A Study of Factors Affecting Information System Security Outsourcing

• Main Authors: Yu-Chia Chan, 詹育嘉
• Other Authors: Jinsheng Roan
• Format: Others
• Language: zh-TW
• Published: 2005
• Online Access: http://ndltd.ncl.edu.tw/handle/38061121043557424778

碩士 === 國立中正大學 === 資訊管理學系 === 93 === Under the pressure of global competition, numerous of organizations have started to implement information system/technology (IS/IT) and Internet applications to reach their business objectives. The more those enterprises rely on information systems and technologies to conduct their commercial operation, the severer and more complicated they will face the challenges of information system security.
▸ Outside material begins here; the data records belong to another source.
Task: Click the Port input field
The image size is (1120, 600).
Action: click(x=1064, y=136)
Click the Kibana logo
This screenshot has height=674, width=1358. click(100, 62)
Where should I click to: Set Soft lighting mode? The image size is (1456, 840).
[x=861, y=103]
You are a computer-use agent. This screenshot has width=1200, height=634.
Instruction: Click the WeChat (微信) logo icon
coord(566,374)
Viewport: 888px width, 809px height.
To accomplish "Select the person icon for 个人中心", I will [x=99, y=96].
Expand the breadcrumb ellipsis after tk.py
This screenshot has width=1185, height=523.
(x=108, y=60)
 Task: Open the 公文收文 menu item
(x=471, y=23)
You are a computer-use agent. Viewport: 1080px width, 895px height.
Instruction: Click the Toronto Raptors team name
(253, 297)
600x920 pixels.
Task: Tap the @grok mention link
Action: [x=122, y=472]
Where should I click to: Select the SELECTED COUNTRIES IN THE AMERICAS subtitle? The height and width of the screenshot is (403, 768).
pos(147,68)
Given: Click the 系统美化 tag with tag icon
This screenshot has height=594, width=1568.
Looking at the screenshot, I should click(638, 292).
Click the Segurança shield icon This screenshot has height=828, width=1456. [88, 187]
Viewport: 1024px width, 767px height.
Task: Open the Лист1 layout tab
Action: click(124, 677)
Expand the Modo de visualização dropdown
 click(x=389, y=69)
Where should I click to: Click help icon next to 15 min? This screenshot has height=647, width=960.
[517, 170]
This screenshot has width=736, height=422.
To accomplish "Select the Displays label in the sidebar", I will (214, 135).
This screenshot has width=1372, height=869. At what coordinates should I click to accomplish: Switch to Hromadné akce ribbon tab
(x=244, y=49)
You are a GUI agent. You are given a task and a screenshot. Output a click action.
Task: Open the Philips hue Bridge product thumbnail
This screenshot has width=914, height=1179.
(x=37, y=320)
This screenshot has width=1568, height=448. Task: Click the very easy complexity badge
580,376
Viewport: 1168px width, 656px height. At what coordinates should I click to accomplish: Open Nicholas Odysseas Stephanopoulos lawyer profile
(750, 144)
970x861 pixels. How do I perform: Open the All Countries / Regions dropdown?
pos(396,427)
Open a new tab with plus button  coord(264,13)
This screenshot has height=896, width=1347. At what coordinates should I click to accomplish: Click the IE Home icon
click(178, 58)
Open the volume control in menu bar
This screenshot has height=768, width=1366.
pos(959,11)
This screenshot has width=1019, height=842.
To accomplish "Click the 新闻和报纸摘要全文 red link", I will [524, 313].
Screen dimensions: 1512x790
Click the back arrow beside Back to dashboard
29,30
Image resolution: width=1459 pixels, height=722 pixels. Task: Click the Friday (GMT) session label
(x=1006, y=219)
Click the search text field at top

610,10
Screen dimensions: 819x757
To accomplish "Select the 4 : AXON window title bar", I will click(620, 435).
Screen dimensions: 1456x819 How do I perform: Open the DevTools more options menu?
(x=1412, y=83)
Thus, the reliability and effectiveness of the information system have become the primary concern of the enterprises. Outsourcing IS security is one of the options to protect information assets. With the pervasive practices of IS/IT outsourcing, what are the safety factors and outcomes for the enterprises that utilize IS/IT outsourcing has become the target of this research. This study examines the relationship between the degree of IS security outsourcing and the success of the outsourcing, and the effects of partnership, service quality, and IS outsourcing experiences on this relationship. Based on the data analysis, we found the followings: 1. The degree of IS security outsourcing is not significantly affected by the sizes of the companies and that of the MIS departments. 2. The degree of IS security outsourcing is not significantly related to the effectiveness of IS security outsourcing. 3. Both Service quality and IS outsourcing experiences are positive intervening variables in the above relationship. 4. Partnership is positively correlated with the sizes of the companies and that of the MIS departments regardless the levels of IS security outsourcing experiences. The implication of this study suggests that for the companies who considering provide the services of IS security services, should target their strategies according to the risk factor of the organization. Enterprises that can bear higher risks may seek outsourcing their IS security functions, but they also must emphasize the partnerships between two parties to establish a ‘win-win information partnership.’